Ordinanze contingibili, illegittimo il limite di orario agli esercizi commerciali (TAR Toscana n. 1710 del 07.08.2026)
Principi di diritto (Massima)
Le ordinanze contingibili e urgenti di cui all’art. 50, comma 5, d.lgs. n. 267/2000 sono atti extra ordinem, in rapporto di frizione con il principio di legalità di cui all’art. 97 Cost. e con i corollari di tipicità e tassatività. La loro adozione presuppone una situazione imprevedibile ed eccezionale, non fronteggiabile con i mezzi ordinari, e impone il rispetto del principio di proporzionalità, con il minor sacrificio possibile dell’interesse privato. Il Sindaco non può servirsi dello strumento eccezionale per disciplinare in modo sostanzialmente stabile gli orari degli esercizi commerciali, quando il degrado è preesistente e noto e la materia è regolabile con apposito regolamento comunale. Il termine di durata del provvedimento deve correlarsi al permanere dello stato di necessità.
Il Fatto
Il ricorrente è titolare di un esercizio commerciale di vendita di generi alimentari situato nel centro urbano, in una zona limitrofa alla stazione ferroviaria. Con ordinanza sindacale n. 2 del 23 gennaio 2025, adottata ai sensi dell’art. 50, comma 5, d.lgs. n. 267/2000, il Sindaco aveva disposto la chiusura entro le ore 21,00 di ogni giorno della settimana, per 120 giorni, degli esercizi di vicinato del settore alimentare ubicati nelle vie circostanti la stazione, tra cui quella del ricorrente. La misura era motivata dai numerosi episodi di degrado e microcriminalità della zona.
Il ricorrente ha impugnato l’ordinanza chiedendone l’annullamento, previa sospensione cautelare, deducendo la carenza dei presupposti di contingibilità e urgenza, l’illegittimità della successione di ordinanze di identico contenuto e l’eccessiva durata. Ha inoltre prospettato questione di legittimità costituzionale dell’art. 50, comma 5, ove interpretato nel senso di consentire catene di ordinanze, riservandosi l’azione risarcitoria. La domanda cautelare è stata respinta. Il Comune ha eccepito l’inammissibilità per difetto di interesse e, poi, la sopravvenuta carenza di interesse per la cessazione degli effetti dell’atto.
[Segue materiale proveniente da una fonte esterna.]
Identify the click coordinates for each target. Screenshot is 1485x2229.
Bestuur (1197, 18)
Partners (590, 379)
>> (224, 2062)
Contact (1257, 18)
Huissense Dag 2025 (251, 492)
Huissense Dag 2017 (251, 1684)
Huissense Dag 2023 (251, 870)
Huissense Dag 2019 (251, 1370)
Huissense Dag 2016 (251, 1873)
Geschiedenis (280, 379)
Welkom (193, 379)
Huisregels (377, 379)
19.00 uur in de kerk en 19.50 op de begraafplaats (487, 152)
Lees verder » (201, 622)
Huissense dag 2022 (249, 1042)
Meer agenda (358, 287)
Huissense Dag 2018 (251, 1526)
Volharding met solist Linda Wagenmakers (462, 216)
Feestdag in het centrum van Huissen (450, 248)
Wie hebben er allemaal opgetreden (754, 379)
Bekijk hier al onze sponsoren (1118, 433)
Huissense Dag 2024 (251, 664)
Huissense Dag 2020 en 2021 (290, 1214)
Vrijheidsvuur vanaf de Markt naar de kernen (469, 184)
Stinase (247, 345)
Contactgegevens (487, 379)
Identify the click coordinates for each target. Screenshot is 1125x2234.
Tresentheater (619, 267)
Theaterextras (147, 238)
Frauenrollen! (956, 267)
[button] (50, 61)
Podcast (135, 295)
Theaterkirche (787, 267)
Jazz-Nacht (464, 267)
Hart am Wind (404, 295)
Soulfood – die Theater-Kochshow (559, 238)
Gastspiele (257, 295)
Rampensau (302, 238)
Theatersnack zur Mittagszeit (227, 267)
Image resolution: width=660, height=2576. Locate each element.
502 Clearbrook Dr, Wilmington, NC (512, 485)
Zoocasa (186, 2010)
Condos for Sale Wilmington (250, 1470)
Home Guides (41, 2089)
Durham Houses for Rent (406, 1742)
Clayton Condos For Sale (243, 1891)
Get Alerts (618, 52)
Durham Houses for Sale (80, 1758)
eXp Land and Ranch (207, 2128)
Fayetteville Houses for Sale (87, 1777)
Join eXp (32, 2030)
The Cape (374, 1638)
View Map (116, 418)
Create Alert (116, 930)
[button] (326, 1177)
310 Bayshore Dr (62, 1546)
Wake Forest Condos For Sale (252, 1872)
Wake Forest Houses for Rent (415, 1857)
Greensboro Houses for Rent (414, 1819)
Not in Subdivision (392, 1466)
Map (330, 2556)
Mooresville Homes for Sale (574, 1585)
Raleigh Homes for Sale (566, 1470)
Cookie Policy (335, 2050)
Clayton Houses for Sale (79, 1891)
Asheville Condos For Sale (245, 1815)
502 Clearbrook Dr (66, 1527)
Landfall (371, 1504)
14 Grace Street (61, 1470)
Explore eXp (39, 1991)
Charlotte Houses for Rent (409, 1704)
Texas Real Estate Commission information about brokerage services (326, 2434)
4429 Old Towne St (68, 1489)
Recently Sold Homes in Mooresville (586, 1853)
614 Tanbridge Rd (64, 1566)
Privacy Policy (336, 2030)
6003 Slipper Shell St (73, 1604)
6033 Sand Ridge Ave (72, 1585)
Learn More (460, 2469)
La Motivazione della Corte
Il Collegio respinge l’eccezione di inammissibilità iniziale: il ricorrente, titolare di un’attività i cui orari erano stati limitati, aveva interesse all’annullamento. Rileva tuttavia il sopravvenuto difetto di interesse, essendo l’ordinanza cessata di produrre effetti nel maggio 2025. Il ricorso è pertanto dichiarato improcedibile ai sensi dell’art. 35, comma 1, lett. c), c.p.a.
Poiché il ricorrente ha esplicitato, nelle forme e nei termini dell’art. 73 c.p.a., l’interesse risarcitorio, il Tribunale applica la regola dell’Adunanza Plenaria del Consiglio di Stato n. 8 del 2022: è sufficiente dichiarare l’interesse a fini risarcitori e il giudice deve limitarsi ad accertare la legittimità dell’atto, come avrebbe fatto in caso di permanente procedibilità dell’azione di annullamento.
Nel merito, il provvedimento viola il principio di proporzionalità. Il Comune utilizza da anni ordinanze extra ordinem per fronteggiare un degrado endemico, comprimendo la libertà di iniziativa economica di alcuni operatori e non di altri, senza aver accertato l’efficacia degli strumenti usati e senza aver implementato i mezzi ordinari di contenimento. Il Collegio richiama la propria precedente pronuncia del 2024, che aveva già ritenuto illegittima la misura analoga per carattere sproporzionato e discriminatorio.
Il Tribunale censura anche il termine di 120 giorni, privo di correlazione causale con il degrado: la durata di un provvedimento temporaneo ed eccezionale deve essere circoscritta al permanere dello stato di necessità e al tempo strettamente necessario per attivare gli strumenti ordinari.
Infine, difettano i presupposti dell’ordinanza contingibile e urgente. Gli orari di apertura degli esercizi commerciali dovrebbero essere disciplinati con l’apposito regolamento comunale, strumento ordinario che esclude la contingibilità. La situazione di degrado, affrontata di anno in anno con atti extra ordinem, non ha carattere di imprevedibilità ed eccezionalità. Il Tribunale accerta dunque l’illegittimità dell’ordinanza n. 2 del 23 gennaio 2025, condannando il Comune alla refusione delle spese di lite.